Au cours des dernières semaines, l’Ukraine a réussi à détruire ou à mettre hors service une demi-douzaine de raffineries de pétrole russes (et en a frappé plus d’une douzaine au cours des deux dernières années) qui desservent le marché intérieur, et les forces armées pourraient également réduire la capacité d’exportation de Moscou. En effet, le Financial Times a rapporté que Washington a averti l’Ukraine de renoncer, craignant une hausse des prix mondiaux du pétrole.

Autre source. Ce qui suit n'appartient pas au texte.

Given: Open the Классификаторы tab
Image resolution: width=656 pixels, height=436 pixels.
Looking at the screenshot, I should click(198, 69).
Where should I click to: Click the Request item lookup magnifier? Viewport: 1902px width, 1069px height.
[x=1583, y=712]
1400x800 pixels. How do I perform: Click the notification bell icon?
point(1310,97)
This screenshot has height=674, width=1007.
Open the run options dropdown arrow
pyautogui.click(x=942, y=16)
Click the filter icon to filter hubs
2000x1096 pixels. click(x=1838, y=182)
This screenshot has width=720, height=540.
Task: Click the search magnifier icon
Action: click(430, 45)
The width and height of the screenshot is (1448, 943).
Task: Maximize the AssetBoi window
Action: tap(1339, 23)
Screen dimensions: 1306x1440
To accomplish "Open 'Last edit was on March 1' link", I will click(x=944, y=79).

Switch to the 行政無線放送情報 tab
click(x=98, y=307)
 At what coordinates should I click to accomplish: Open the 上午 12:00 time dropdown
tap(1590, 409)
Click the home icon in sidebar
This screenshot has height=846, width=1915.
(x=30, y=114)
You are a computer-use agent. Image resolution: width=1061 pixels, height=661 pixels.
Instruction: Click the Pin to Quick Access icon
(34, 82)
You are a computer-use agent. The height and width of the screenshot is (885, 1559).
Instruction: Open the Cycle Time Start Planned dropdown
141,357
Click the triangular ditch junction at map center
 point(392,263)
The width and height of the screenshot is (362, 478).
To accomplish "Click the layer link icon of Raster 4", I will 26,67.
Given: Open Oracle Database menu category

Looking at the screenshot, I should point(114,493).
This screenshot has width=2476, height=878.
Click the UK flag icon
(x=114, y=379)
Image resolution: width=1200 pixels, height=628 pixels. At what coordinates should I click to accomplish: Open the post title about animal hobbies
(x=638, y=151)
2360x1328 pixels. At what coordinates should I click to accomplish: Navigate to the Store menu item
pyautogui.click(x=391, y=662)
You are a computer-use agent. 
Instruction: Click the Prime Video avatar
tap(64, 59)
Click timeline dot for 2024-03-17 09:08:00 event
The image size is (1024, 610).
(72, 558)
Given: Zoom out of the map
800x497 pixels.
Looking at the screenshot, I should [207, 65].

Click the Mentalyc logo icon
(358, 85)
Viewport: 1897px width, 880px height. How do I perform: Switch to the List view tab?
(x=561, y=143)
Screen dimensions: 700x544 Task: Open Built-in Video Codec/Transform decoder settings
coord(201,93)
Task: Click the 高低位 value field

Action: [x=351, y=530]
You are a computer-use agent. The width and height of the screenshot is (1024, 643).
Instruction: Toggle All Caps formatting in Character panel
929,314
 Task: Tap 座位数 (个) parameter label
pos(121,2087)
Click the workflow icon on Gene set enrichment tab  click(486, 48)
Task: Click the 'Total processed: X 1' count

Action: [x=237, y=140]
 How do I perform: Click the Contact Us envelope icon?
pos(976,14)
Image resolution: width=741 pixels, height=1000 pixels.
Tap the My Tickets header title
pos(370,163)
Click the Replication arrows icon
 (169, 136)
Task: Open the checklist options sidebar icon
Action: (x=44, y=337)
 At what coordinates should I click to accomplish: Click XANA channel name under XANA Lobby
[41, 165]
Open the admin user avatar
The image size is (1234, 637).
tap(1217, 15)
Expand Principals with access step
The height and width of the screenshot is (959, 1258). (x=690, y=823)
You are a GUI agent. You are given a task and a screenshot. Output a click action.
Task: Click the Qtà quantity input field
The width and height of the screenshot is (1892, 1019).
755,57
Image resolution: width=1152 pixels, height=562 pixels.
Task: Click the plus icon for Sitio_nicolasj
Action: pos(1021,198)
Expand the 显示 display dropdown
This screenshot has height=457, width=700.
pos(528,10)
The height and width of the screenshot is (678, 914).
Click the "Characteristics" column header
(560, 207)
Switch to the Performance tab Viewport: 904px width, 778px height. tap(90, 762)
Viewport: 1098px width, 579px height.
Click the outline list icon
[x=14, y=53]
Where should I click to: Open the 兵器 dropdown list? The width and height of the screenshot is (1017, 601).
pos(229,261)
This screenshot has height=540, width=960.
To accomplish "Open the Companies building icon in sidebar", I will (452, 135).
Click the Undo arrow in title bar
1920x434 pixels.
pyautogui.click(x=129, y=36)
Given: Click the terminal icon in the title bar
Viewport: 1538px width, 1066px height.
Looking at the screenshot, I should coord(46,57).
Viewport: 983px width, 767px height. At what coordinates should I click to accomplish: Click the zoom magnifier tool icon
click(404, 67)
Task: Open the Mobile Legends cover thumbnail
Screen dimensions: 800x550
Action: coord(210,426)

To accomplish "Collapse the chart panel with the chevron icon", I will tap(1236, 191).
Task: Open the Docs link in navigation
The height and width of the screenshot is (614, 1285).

À peu près au même moment, les forces russes pro-ukrainiennes ont mené des raids sur des villes militaires situées à l’intérieur de la Russie le long de la frontière, forçant une évacuation partielle des civils de ces villes. Bien qu’ils n’aient pas saisi et tenu de territoire, il s’agissait de la première incursion militaire en Russie à partir de l’Ukraine depuis la Seconde Guerre mondiale – et la marche sur Moscou à partir du territoire ukrainien en juillet dernier, menée par Evgeniy Prigozin. C’est un coup dur pour l’argument de Poutine selon lequel il assure la sécurité et la stabilité de la Russie. En effet, le sentiment d’insécurité dans cette région s’est propagé à la capitale au lendemain des horribles attentats terroristes perpétrés dans une salle de concert de Moscou. L’incapacité de Poutine à protéger pleinement ses frontières et son peuple est désormais avérée.
Si les Ukrainiens ne se réjouissent guère d’une nouvelle offensive russe au printemps ou à l’été, ils estiment qu’elle est probable. Les fonctionnaires que nous avons rencontrés nous ont expliqué que Poutine avait besoin de montrer des progrès, une sorte de victoire pour justifier une nouvelle mobilisation et, enhardi par ses fausses élections, il est susceptible d’agir sur le terrain et d’essayer une nouvelle fois d’ouvrir un corridor terrestre vers la Crimée. Mais de telles décisions peuvent être à l’origine de débordements militaires. Cela pourrait être facilité par des vulnérabilités dans la tentative de la Russie d’augmenter sa production de défense. La Russie dépend de la technologie et des outils occidentaux, et des contrôles à l’exportation plus stricts dans les circonstances actuelles pourraient l’empêcher d’accéder aux ressources dont elle a besoin.
Enfin, et c’est peut-être ce qui pourrait changer le plus la donne, l’Ukraine semble se rapprocher de la réception de 330 milliards de dollars d’avoirs gelés, dont 217 milliards sont détenus en Belgique et le reste aux États-Unis. Si l’UE et les États-Unis parviennent à se mettre d’accord sur un mécanisme de transfert de ces actifs à l’Ukraine d’ici le sommet du G-7 en juin, ce sera le signal le plus fort envoyé à Poutine pour lui signifier que le temps ne joue pas en sa faveur. Cette somme importante permettra à l’Ukraine de se battre et de se reconstruire dans les années à venir. Il facilitera également l’adhésion de l’Ukraine à l’Union européenne, en dissipant les craintes des agriculteurs polonais et autres quant à l’impact sur les fonds de soutien agricole de l’Union européenne.
L’Ukraine est en train de gagner. Le seul facteur qui changerait cette réalité serait que les États-Unis et l’Europe cessent de fournir une assistance. La plupart des Européens ont compris que le danger est si grand qu’ils ne peuvent cesser de soutenir l’Ukraine. La plupart des membres du Congrès comprennent également les implications pour notre sécurité. Nous ne devons pas laisser une minorité au Congrès conduire la politique américaine vers une inaction irréfléchie.
Evelyn N. Farkas, docteur en droit, est directrice exécutive de l’Institut McCain et a été secrétaire adjointe à la défense pour la Russie, l’Ukraine et l’Eurasie de 2012 à 2015.